Texto fornecido:
O jantar macabro reuniu “o mercado”, esse sujeito oculto e indeterminado que circula pela mídia expressando opiniões decisivas e conclusivas em relação à política econômica e monetária
No início de abril, quando o País ultrapassava a trágica média de três mil mortes diárias decorrentes da Covid-19, para o que contribuíram decisivamente o negacionismo e a intencional descoordenação do governo federal ante a crise sanitária, o presidente Bolsonaro foi recebido em jantar que reuniu alguns dos ricaços brasileiros.
O jantar macabro aconteceu na cidade de São Paulo, onde governos subnacionais tentam implementar medidas de isolamento social pra controlar a propagação do vírus (medida que Bolsonaro combate), que produz as vacinas (aquelas às quais o Presidente insistentemente se opôs) que hoje imunizam cerca de 80% dos vacinados.

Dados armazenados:
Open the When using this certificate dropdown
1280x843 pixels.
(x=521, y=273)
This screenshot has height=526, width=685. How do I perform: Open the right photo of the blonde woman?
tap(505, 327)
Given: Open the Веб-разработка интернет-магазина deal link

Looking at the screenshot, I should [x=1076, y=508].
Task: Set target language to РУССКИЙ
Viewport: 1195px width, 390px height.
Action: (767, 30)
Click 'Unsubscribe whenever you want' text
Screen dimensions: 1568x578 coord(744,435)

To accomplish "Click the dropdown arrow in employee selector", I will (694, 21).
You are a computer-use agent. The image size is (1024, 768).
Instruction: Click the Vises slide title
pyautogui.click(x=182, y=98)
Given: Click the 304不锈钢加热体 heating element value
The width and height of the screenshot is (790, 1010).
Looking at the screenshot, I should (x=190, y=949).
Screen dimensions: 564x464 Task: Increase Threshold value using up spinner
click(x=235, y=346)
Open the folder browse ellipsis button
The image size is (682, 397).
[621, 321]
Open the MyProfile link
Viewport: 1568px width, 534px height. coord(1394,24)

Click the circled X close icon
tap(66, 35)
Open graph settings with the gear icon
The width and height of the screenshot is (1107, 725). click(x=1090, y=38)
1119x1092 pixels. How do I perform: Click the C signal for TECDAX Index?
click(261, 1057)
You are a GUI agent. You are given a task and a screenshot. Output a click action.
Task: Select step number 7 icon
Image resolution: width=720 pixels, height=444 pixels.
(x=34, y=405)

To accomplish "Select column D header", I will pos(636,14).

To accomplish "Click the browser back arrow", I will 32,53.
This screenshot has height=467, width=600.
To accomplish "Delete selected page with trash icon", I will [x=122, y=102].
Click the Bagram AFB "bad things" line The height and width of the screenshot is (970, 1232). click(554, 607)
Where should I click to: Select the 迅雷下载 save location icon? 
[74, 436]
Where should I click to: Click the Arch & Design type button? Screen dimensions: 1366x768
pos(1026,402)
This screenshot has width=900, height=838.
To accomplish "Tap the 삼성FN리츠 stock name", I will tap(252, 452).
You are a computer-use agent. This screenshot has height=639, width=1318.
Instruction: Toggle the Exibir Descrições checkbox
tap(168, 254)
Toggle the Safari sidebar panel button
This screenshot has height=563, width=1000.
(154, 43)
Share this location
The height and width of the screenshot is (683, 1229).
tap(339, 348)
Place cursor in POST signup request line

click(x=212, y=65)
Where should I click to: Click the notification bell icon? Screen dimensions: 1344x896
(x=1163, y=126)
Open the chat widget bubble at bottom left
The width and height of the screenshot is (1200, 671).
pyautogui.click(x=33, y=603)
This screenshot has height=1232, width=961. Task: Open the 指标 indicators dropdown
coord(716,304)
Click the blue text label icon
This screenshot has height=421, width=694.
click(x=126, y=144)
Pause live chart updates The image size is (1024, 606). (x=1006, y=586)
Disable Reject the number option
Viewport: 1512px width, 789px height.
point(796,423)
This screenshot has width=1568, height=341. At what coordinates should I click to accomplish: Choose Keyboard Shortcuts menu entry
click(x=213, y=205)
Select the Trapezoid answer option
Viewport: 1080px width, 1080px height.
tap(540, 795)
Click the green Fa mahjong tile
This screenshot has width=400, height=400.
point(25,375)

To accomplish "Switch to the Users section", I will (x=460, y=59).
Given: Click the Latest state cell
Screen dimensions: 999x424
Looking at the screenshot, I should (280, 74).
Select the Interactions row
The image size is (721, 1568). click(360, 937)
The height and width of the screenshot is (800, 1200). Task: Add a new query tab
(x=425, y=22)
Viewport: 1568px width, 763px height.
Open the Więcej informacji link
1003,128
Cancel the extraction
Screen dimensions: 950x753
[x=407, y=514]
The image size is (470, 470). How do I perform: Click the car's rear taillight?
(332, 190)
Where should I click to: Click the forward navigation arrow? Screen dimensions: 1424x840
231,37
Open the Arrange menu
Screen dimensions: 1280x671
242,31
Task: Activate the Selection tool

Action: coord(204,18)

Enunciado A:
Responda às perguntas abaixo com base no texto sobre o jantar com Bolsonaro.
(i) Que média diária de mortes por Covid-19 o País ultrapassava no início de abril?
(ii) Em que cidade aconteceu o jantar?
(iii) Cerca de que parcela dos vacinados é imunizada hoje pelas vacinas produzidas na cidade onde ocorreu o jantar?
Enunciado B:
Diga se cada afirmação a seguir está de acordo com o texto sobre o jantar com Bolsonaro, respondendo sim ou não e citando as palavras do texto que decidem a questão.
(i) O jantar aconteceu no fim de abril.
(ii) Bolsonaro combate as medidas de isolamento social.
(iii) O jantar reuniu todos os ricaços brasileiros.

Solução A:
(i) A média de três mil mortes diárias.
(ii) Na cidade de São Paulo.
(iii) Cerca de 80% dos vacinados.

Solução B:
(i) Não: "No início de abril".
(ii) Sim: "medida que Bolsonaro combate".
(iii) Não: "reuniu alguns dos ricaços brasileiros".